### What to work on
Retype the data that follows exactly. No pictures belong in the copy.

=== Data for the task ===

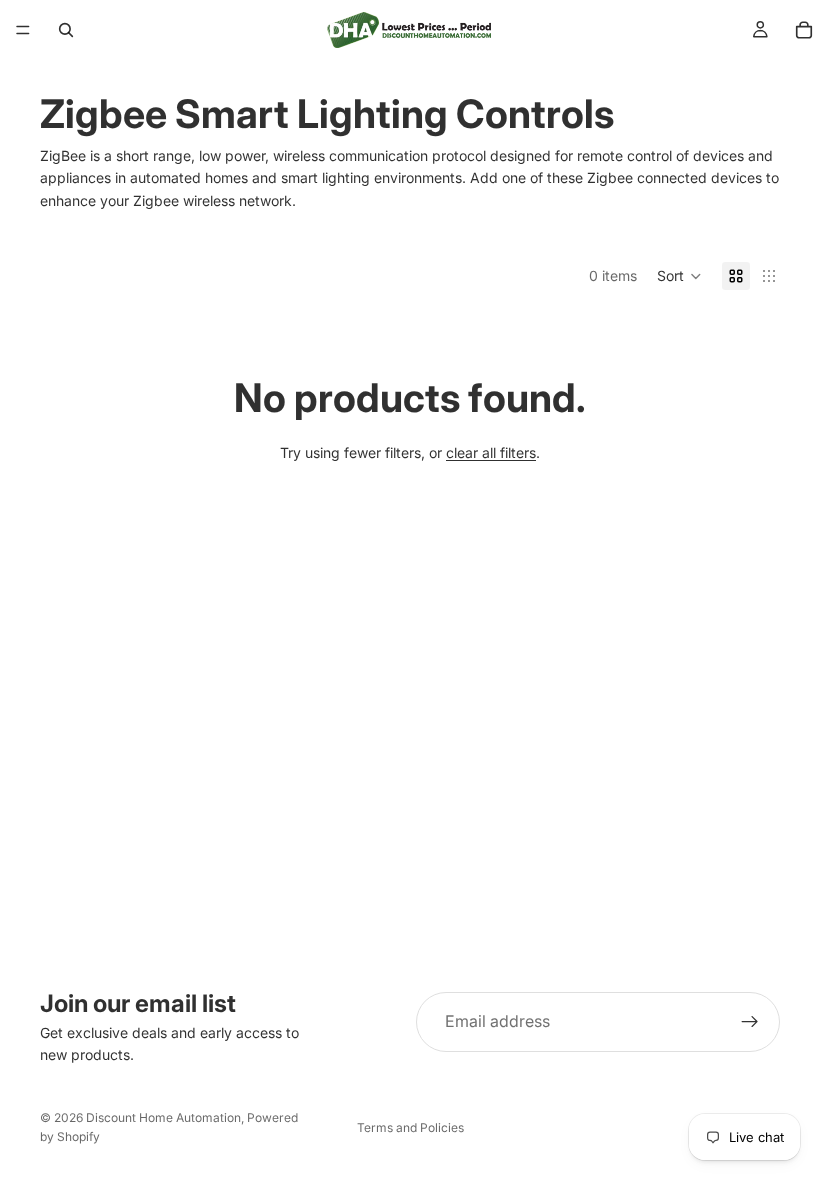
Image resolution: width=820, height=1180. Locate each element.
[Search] (66, 30)
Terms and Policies (410, 1127)
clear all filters (491, 452)
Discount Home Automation (163, 1117)
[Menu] (23, 30)
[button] (679, 276)
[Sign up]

===

### Worked solution
Image resolution: width=820, height=1180. Locate each element.
[Search] (66, 30)
Terms and Policies (410, 1127)
clear all filters (491, 452)
Discount Home Automation (163, 1117)
[Menu] (23, 30)
[button] (679, 276)
[Sign up]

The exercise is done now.